Les espèces non indigènes abandonnées comme les tortues à oreilles rouges peuvent disputer les habitats essentiels aux espèces de tortue indigènes, comme les sites de repos, et peuvent modifier l’environnement naturel. Les poissons rouges et les carpes relâchés peuvent aussi causer des dommages à l’écologie des cours d’eau. L’omniprésence d’espèces envahissantes, notamment celles issues du commerce d’animaux de compagnie, est l’une des principales causes du déclin de la vie sauvage au Canada.

La capture d’animaux sauvages à des fins commerciales, notamment pour la consommation humaine ou le commerce d’animaux de compagnie, contribue aussi à la réduction des populations d’animaux sauvages, dont la plupart voient déjà leur population et leur habitat affectés par diverses menaces. La capture légale et illégale d’animaux sauvages pour le commerce d’animaux de compagnie exerce une pression que peu d’espèces peuvent supporter. En Ontario, par exemple, six populations de tortues indigènes sur sept sont déjà menacées. De plus, plusieurs animaux sauvages meurent pendant leur capture ou leur transport pour être vendus comme animaux de compagnie.
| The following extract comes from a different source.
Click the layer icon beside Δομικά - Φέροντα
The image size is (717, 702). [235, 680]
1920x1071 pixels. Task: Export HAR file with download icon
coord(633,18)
Les animaux exotiques peuvent aussi être des vecteurs de transmission de maladies. Au Canada, les animaux sauvages sont déjà touchés par plusieurs maladies infectieuses comme la ranavirose et la chytridiomycose, cette dernière transmise par un champignon, qui sont véhiculées par des espèces envahissantes touchant les populations d’amphibiens à l’échelle mondiale. Le nombre croissant d’animaux exotiques de compagnie, qu’ils soient élevés en captivité ou capturés à l’état sauvage, augmente la probabilité qu’ils soient relâchés dans la nature et que de nouvelles maladies soient transmises aux espèces sauvages indigènes ainsi qu’aux humains (en particulier en cas de contact physique). Le risque de nouvelles épidémies ou de pandémies d’origine animale augmente lui aussi. Il s’agit d’une véritable boîte de Pandore que nous ne voulons ouvrir sous aucun prétexte.

Les animaux exotiques de compagnie font l’objet d’activités de plus en plus populaires qui prennent la forme de fermes pédagogiques ou d’animations pour les fêtes d’anniversaire, mais dans tous les cas, il s’agit de pratiques insensées.

Tortues, serpents, couleuvres, lézards, amphibiens et autres animaux sauvages sont des créatures extraordinaires qui méritent notre admiration et notre émerveillement, mais ils ne doivent pas être retirés de leur habitant pour nous divertir, nous tenir compagnie ou nous servir de symbole de prestige.

Ces créatures sont le fruit de milliers ou de millions d’années d’évolution physique et comportementale qui leur permettent de survivre dans des conditions et des habitats particuliers impossible à reproduire chez soi dans un verre ou un contenant en plastique. Elles font aussi partie des composants essentiels à la survie des écosystèmes naturels. Si on les retire de leur habitat, l’environnement s’en trouve appauvri.

Si vous êtes patient et si, idéalement, vous avez une paire de bottes de caoutchouc, vous pouvez assez facilement repérer et admirer plusieurs espèces de serpents, couleuvres, tortues et grenouilles même dans nos milieux urbains, dans les prés, les étangs, les rivières, les champs, les forêts, les lacs et les ruisseaux qui nous entourent, c’est-à-dire là où ils doivent être.